The ATO has flagged the temporary shortcut method as a key way to take advantage this tax time.
The working-from-home shortcut method allows claims at the all-inclusive rate of 80 cents per hour, rather than needing to do complex calculations for specific items. It can be claimed by multiple people living under the same roof and, unlike existing methods, does not require a dedicated work area.
“Even with people shifting back to the office, we know many Australians have opted to continue working from home at least one day a week,” assistant commissioner Tim Loh said.
“The shortcut method is straightforward; just multiply the hours worked at home by 80 cents.
“The only proof you need is a record of the number of hours you’ve worked from home, such as a timesheet.”
That being said, Mr Loh noted taxpayers can still claim under the existing arrangements if they choose.
“If you decide to go with an existing method, I would encourage you to do your research and keep good records,” he said.
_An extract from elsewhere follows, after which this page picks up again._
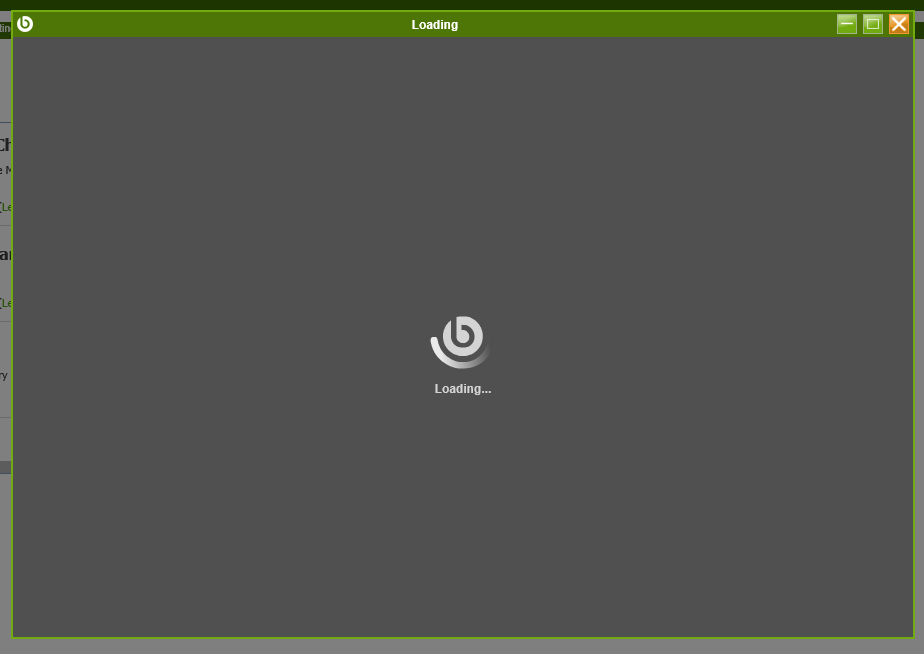924x654 pixels.
Task: Click the second partially hidden green "[Le" link
Action: coord(5,302)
“Keeping track of each individual expense and calculating the work-related use of each one can be fiddly, so be organised. So, make sure you’ve read the guidance on our website or chat to your registered tax agent.”
On the flip side, Mr Loh also used the opportunity to outline his top four “no-go” expenses, flagging that if a taxpayer chooses to claim their working from expenses through the fixed rate or actual cost methods, they can’t claim:
1. Personal expenses like coffee, tea and toilet paper. While they might normally be supplied by your employer, they still aren’t directly related to earning your income.
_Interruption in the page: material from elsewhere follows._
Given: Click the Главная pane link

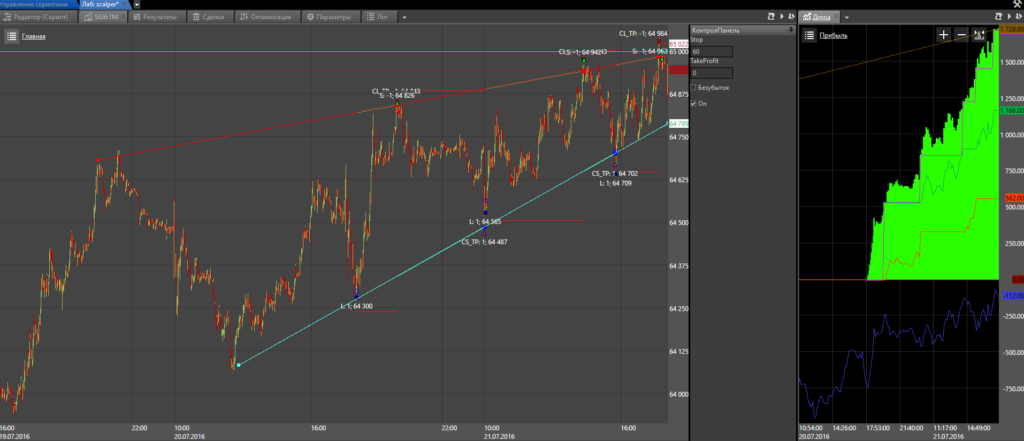Looking at the screenshot, I should coord(34,36).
2. Expenses related to your child’s education, such as online learning courses or laptops.
3. Large expenses up front. Any asset that costs over $300 (either in total or per item), such as a computer, can’t be claimed immediately. Instead, these claims should be spread out over a number of years.
4. Employees generally can’t claim occupancy expenses such as rent, mortgage interest, property insurance, land taxes and rates. Working from home does not mean your home is a place of business for tax purposes. If you claim occupancy expenses, you may have to pay capital gains tax when you sell your home, even if it is your main residence.